**Task:**
Answer from the internship text below:
1. On what date is the London launch event for IT-SAFE being held?
2. How many weeks did the internship last in total?
3. How long was the narrow tunnel in the "confined space" test?

**Text to read:**
++++++++

A London launch event for IT-SAFE is also being held on Tuesday 8 November 2011, 5.30pm for 6.15pm start, at Arup, 13 Fitzroy Street, London. For further information please contact Stephanie Wilde: stephanie.wilde@arup.com

L&B FireFighter Internship 2011

Angus Elliot - 4th Year MEng Student

This year myself and Alastair Temple were lucky enough to be picked to take part in the Lothian & Borders Fire and Rescue Service internship, and what an experience it’s been! The internship lasted a total of 5 weeks and took us round every aspect of the Fire Service and enabled us to get a fantastic insight into what they do, how they do it and how engineers can make their job easier and safer.

For our first week, we were to be based at the Scottish International Fire Training Centre at McDonald Rd, learning the basic skills we would need in order to make the most of our time with the Service.  Against all logic and common sense, the principle structure at the centre is The Ship. The huge ships hull, sat in the yard is completely dark inside and is filled with smoke and fire to enable firefighters to get as realistic an environment as possible to hone their skills. What would they do with us on the first day I wondered? Surely nothing too demanding, probably just a nice easy introduction and some simple tasks I thought. Wrong! Within a couple of hours of arriving we were fully kitted up in fire fighting gear and being given a crash course in setting up, servicing and operating the fire service breathing apparatus, or BA for short. What followed, we were told, was usually taught to recruits over the space of a week and involved an afternoon learning search and rescue techniques in the hot, smoky and completely dark ship in full kit! A real highlight was the ‘confined space’ test involving crawling through a purpose built narrow, multi-storey cage in the dark and finally lying down and pulling yourself through an even narrower 10ft long tunnel only just big enough to fit your shoulders and cylinder in. Not for the claustrophobic!! Most of the rest of the week was spent watching, helping to set up and also taking part in the various training exercises at the centre for the watch crews. A real eye opener into the skill and professionalism that fire fighters perform their duties with, and the level of pressure they can be under. On the Wednesday we were also able to spend the day with one of the instructors who was running a Fire Marshals course at the offices of a large company. This involved educating staff members on fire safety, evacuation and basic fire fighting skills (and also providing an excuse to try all the different kinds of fire extinguishers without being told off).  In the space of 3 days, were fully qualified BA wearers and Fire Marshals!

++++++++

**Available data:**
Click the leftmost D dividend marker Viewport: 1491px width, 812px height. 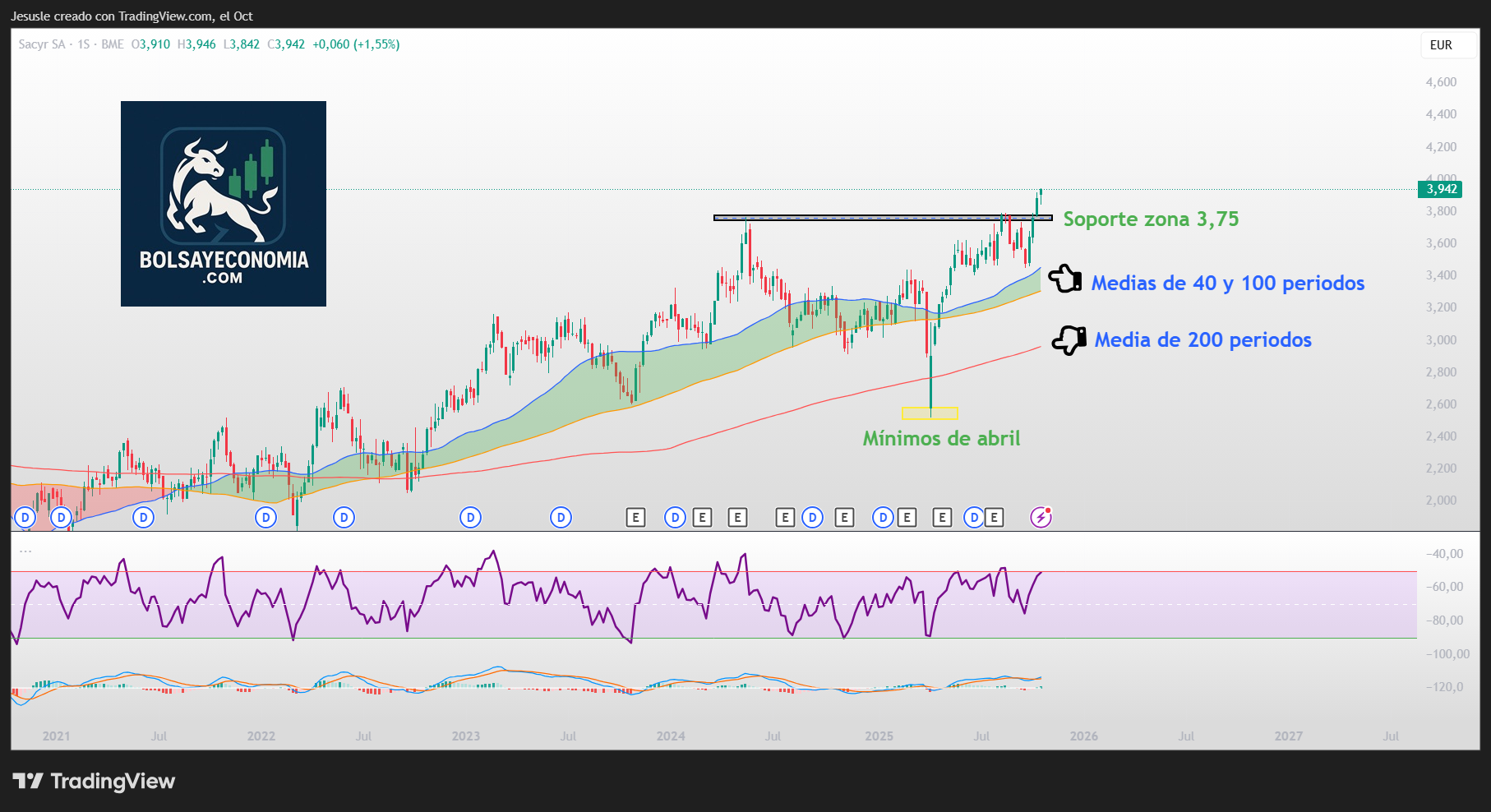point(25,517)
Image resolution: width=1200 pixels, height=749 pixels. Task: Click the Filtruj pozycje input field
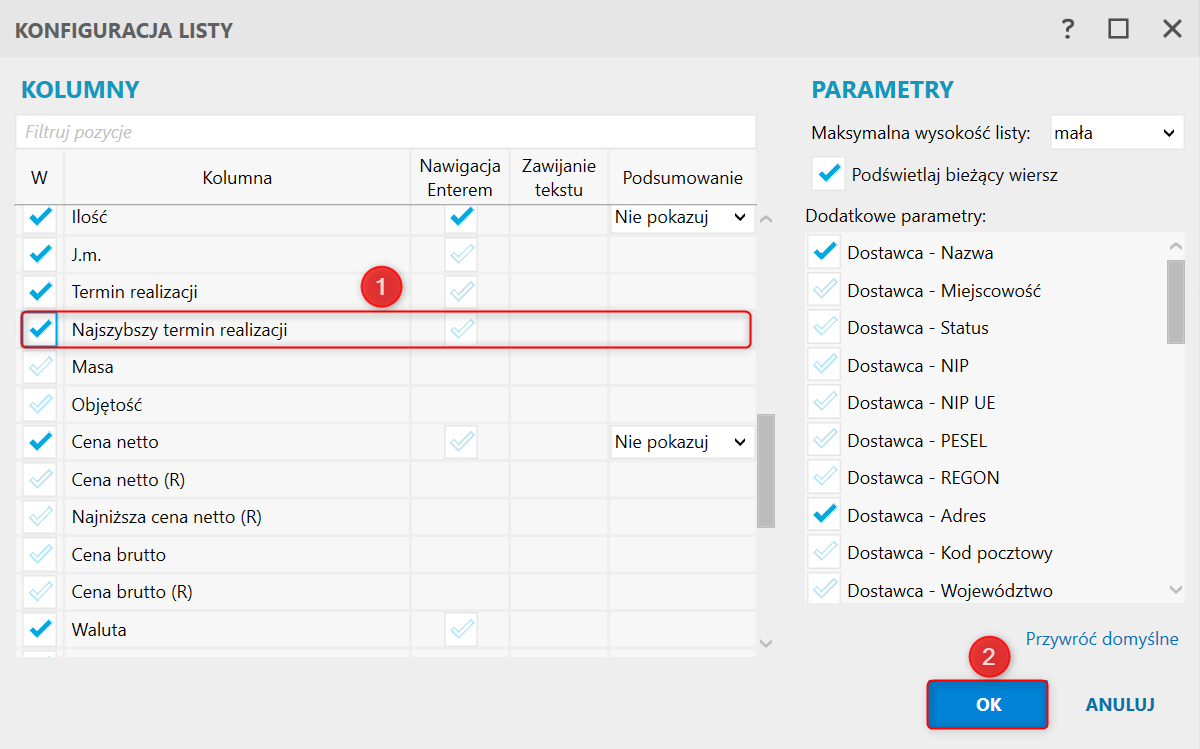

++++++++

**Output:**
1. Tuesday 8 November 2011
2. 5 weeks
3. 10ft